Natural cold prevention and relief

Natural cold remedies have been around for centuries: we have several modern-day versions to choose from below. Don't let a cold virus knock you down this winter—follow these tips to stop a virus in its tracks.

Natural cold prevention and relief

Preventing colds

When it comes to preventing future colds, your daily habits are very important. Here’s how to keep viruses away in the first place.

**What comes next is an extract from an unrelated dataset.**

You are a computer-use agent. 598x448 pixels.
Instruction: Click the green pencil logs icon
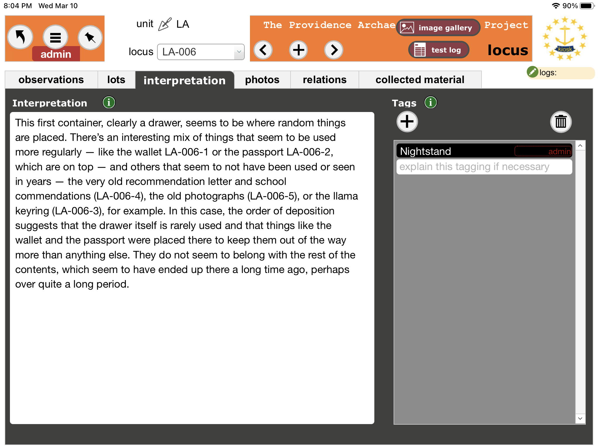pyautogui.click(x=532, y=72)
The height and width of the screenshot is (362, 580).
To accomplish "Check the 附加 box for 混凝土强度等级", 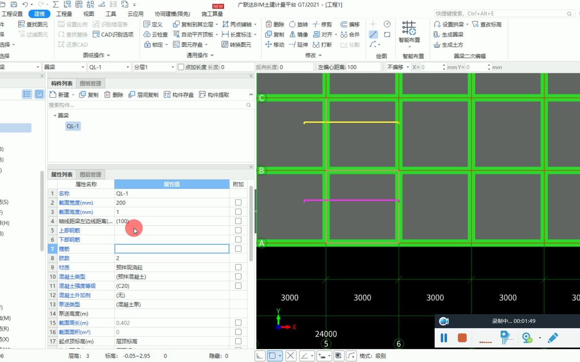I will coord(238,286).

  • Wash your hands: Quite literally, your odds of catching a cold are in your own hands. So get in the habit of washing your hands often, especially before every meal.
  • Eat breakfast: A study of 498 healthy individuals in Cardiff, Wales, found that those who started their day with breakfast got fewer and less severe colds than those who skipped their morning meal. Cereals, many of which are fortified with vitamins and other nutrients, and protein, which helps create antibodies that fight infections, are just two more reasons why breakfast really is the most important meal of the day.
  • Think positive: Stress weakens your immune system, making you more susceptible to colds and other illnesses.
  • Make friends: At first glance, this notion may seem contradictory. After all, it would appear that the more people you hang out with, the more you'll be exposed to the viruses that cause colds. But research has shown that having a large circle of family and friends may paradoxically offer protection against colds. The reason: the more you're around those who care about you and support you, the better you're able to handle stress. And that boosts your immune system, making it tougher for cold viruses to gain a foothold.

Natural remedies

  • Vitamin C: A potent immune-booster, it may help cut your cold short and relieve symptoms. At the first sign of a cold, take 1,000 milligrams of vitamin C daily. Just be aware that high doses can cause diarrhea in some people.
  • Nasal zinc gluconate gel: When they first came out in the mid-1990s, zinc gluconate lozenges were touted as being able to cut a cold’s duration in half, but the results of more recent studies have been mixed. Nasal zinc gluconate gel may be a better choice because the zinc stays in the nasal passages long enough to affect the virus.
  • Echinacea: Some studies show that echinacea helps shorten a cold’s duration and eases symptoms in some people. For best results, take the herb at the first sign of symptoms.

Cold-fighting foods

  • Broccoli: A potent source of vitamin C, this vegetable can help send your cold packing faster. For an added boost, sauté broccoli with fresh ginger, which helps soothe irritating coughs.
  • Sweet potato: This vegetable is high in beta-carotene, a powerful antioxidant that your body converts into virus-fighting vitamin A.
  • Chili peppers: They get their heat from capsaicin, which breaks up mucus to make breathing easier. Use them in a fiery salsa.
  • Garlic: It contains allicin, which can relieve congestion by regulating mucus flow. Cook it with onions to help shrink swollen airways.
  • Grapefruit: Pink in particular is loaded with flavon­oids, which fight infections and increase immunity. Driz­zle with honey for a sore throat.
  • Horseradish: It’s the allyl isothiocyanate in it that makes your eyes water and helps to thin mucus.
  • Oysters: A great source of zinc, they're a known immune-booster that may help lessen the severity and duration of a cold.
  • Tea: All teas contain tannin flavonoids, which help to ease breathing by expanding bronchial passages. Brew your tea strong, inhale the steam while it’s hot, then drink a cup or two after it cools down a little.